Kemudian dari sistem ini muncullah pembahsan mengenai macam-macam perilaku seperti pendapat yang dikemukakan oleh Said Howa, perilaku menurutnya dikelompokkan dalam du abentuk atau macam yakni :
a. Perilaku islami ialah perilaku yang mendatangkan kemaslahatan kebaikan, ketentraman bagi lingkungan.
b. Perilaku non islami ialah perbuatan yang mendatangkan gelombang kerusakan, kemunafikan, perilaku non islami ini tidak mencerminkan perilaku yang dinafasi dengan iman, tetapi dinafasi selalu dengan nafsu.[6]
Menurut Hendro Puspito, dalm bukunya “Sosiologi Agama” beliau menjelaskan tentang perilaku atau pola kelakuan yang dibagi dalam 2 macam yakni :
- Pola kelakuan lahir adalah cara bertindak yang ditiru oleh orang banyak secara berulang-ulang.
- Pola kelakuan batin yaitu cara berfikir, berkemauan dan merasa yang diikuti oleh banyak orang berulang kali.[7]
Pendapat ini senada dengan pendapat Jamaluddin Kafi yang mana beliau juga mengelompokkan perilaku menjadi dua macam yaitu perilaku jasmaniyah dan perilaku rohaniyah, perilaku jasmaniyah yaitu perilaku terbuka (obyektif) kemudian perilaku rohaniyah yaitu perilaku tertutup (subyektif).[8] Pembagian ini bisa terjadi karena manusia adalah makhluk Allah yang mulia yang terdiri dari dua jauham yaitu jasmaniyah dan jiwa atau rohani.
Sedangkan H. Abdul Aziz mengelompokkan perilaku menjadi dua macam yaitu :
a. Perilaku oreal (perilaku yang dapat diamati langsung).
b. Perilaku covert (perilaku yang tidak dapat diamati secara langsung).[9]

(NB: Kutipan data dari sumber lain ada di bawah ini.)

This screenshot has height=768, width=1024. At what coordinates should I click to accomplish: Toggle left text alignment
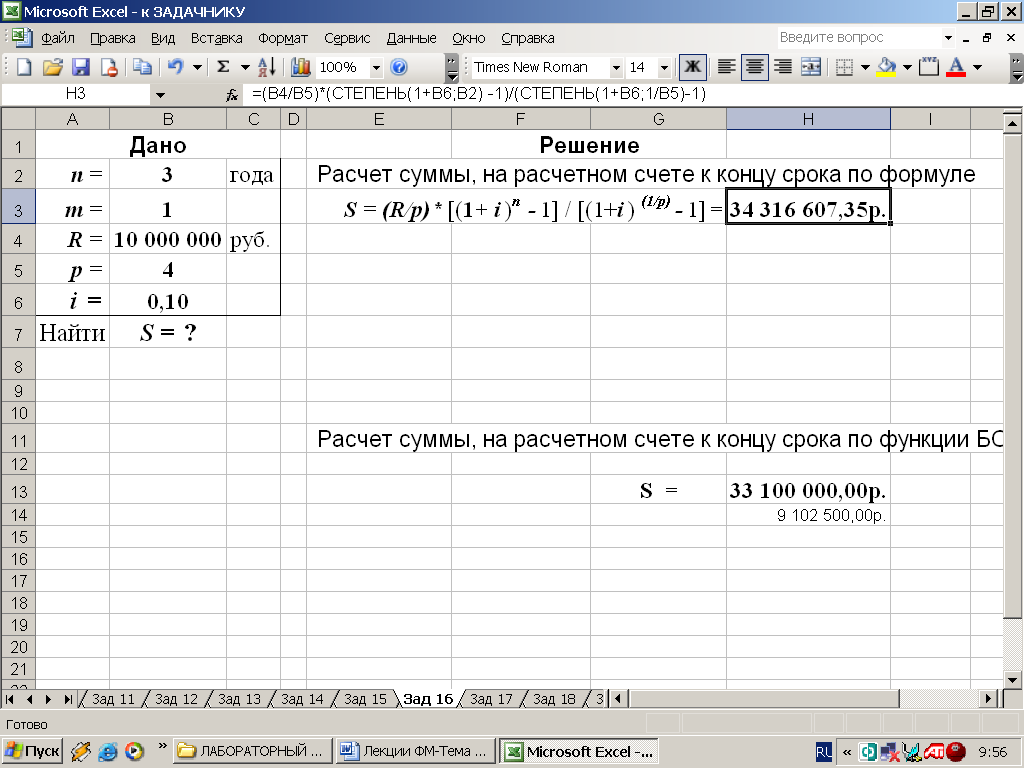point(727,67)
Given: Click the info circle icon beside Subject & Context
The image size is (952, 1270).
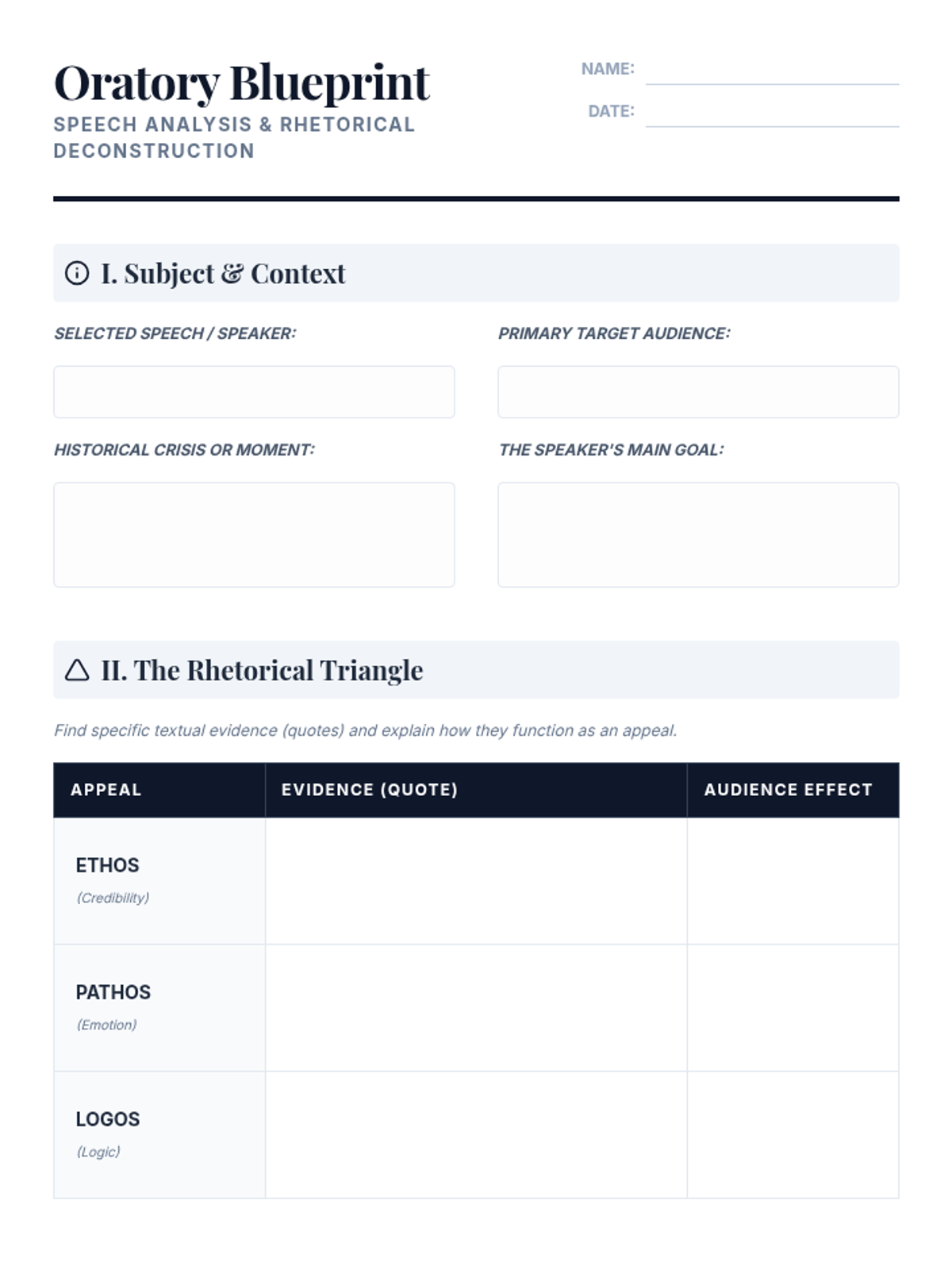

Demikianlah macam-macam perilaku yang dikemukakan oleh beberapa ahli pendidikan, dimana dapat disimpulkan bahwasannya perilaku seseorang itu muncul dari dalam diri seorang itu (rohaniahnya), kemudian akan direalisasikan dalam bentuk tindakan (jasmaniahnya).
[1]Depdikbud, Kamus Besar Bahasa Indonesia, Balai Pustaka, Jakarta, 1995, hlm. 755.
[2]Ibid, hlm. 11.
[3]S. Prodjaditoro, Pengantar Agama dalam Islam, Sumbangsih Offset, Yogyakarta, 1981, hlm. 17.
[4]Ibid, hlm. 19.
[5]Zakiyah Daradjat, Pendidikan dan Kesehatan Mental, Bulan Bintang, Jakarta, 1976, hlm. 57.
[6]Said Howa, Perilaku Islam, Studio Press, 1994, hlm. 7.
[7]Hendro Puspito, Sosiologi Agama, Kanisius, Yogyakarta, 1984, hlm. 111.
[8]Jamaluddin Kafi, Psychologi Dakwah, Depag, Jakarta, 1993, hlm. 49.
[9]Abdul Azis Ahyadi, Psychologi Agama Kepribadian Muslim Pancasila, Sinar Baru, Bandung, 1991, hlm. 68.